Мои воспоминания (в 3-х томах) - Волконский Сергей. Страница 39

   Более всего удивительно во всем этом то, что самое сильное из всех оперно-драматических впечатлений, когда-либо испытанных, дано вам не певцами-артистами, а учениками, и даже учениками, которые учились не пению, а лишь сольфеджио. Как выразился один французский критик, -- то, что мы там видели, так же отдалено от "театра" в обычном смысле слова, "как правда от лжи". Это сильно сказано, это может быть обидно многим, но чем обижаться, лучше подумайте, что бы это было, если бы вместо учеников были настоящие артисты с настоящими голосами. Только вот оказались ли бы настоящие артисты способны на такое полное забвение, не скажу -- себя, не скажу даже -- публики, а на такое полное забвение того, что это представление. Все это была истинная жизнь, жизнь в музыке и с музыкой; но чем это достигнуто? Согласием движения со звуком; никакими распадениями своего "чувства", никакими потугами к переживанию, а истинным переживанием, являющимся неизбежным, естественным следствием совпадения со звуком. Отсутствие в каждом отдельном исполнителе всякого старания о красоте, отсутствие всякой заботы о впечатлении -- вот чем достигнуты и красота и впечатление. В течение трех действий ни разу вы не имеете такого ощущения, что перед вами "изображают": перед вами настоящая жизнь, превращенная в музыку, и великолепная музыка, ставшая жизнью. И не может быть иначе, когда все, до последнего исполнителя, насквозь проникнуты музыкой; они обладают музыкой, как бы сказать, зараз и физически и психически, музыка такой же принцип жизни для них, как движение, как дыхание. Впечатление внутренней красоты, от этого исходящее, неописуемо.
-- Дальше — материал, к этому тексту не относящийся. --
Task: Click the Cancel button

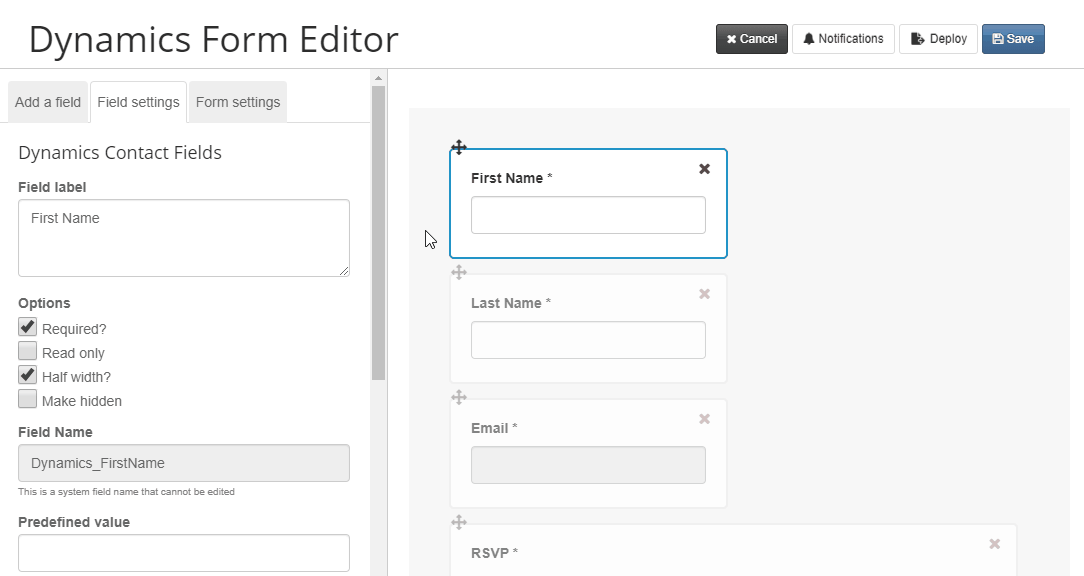Action: tap(751, 39)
Но главное впечатление -- естественности; вы забываете, что это искусство самое условное (конвенциональное) из всех искусств, опера, то, в которое труднее всего "поверить", превращено в нечто такое простое, естественное, что оно кажется не творением людей, а самою жизнью, но только такою жизнью, какую мы еще не видели, возможности которой не предполагали и которая, однако, близка нам как прекрасное цветение нашей же природы, нашего же собственного "я".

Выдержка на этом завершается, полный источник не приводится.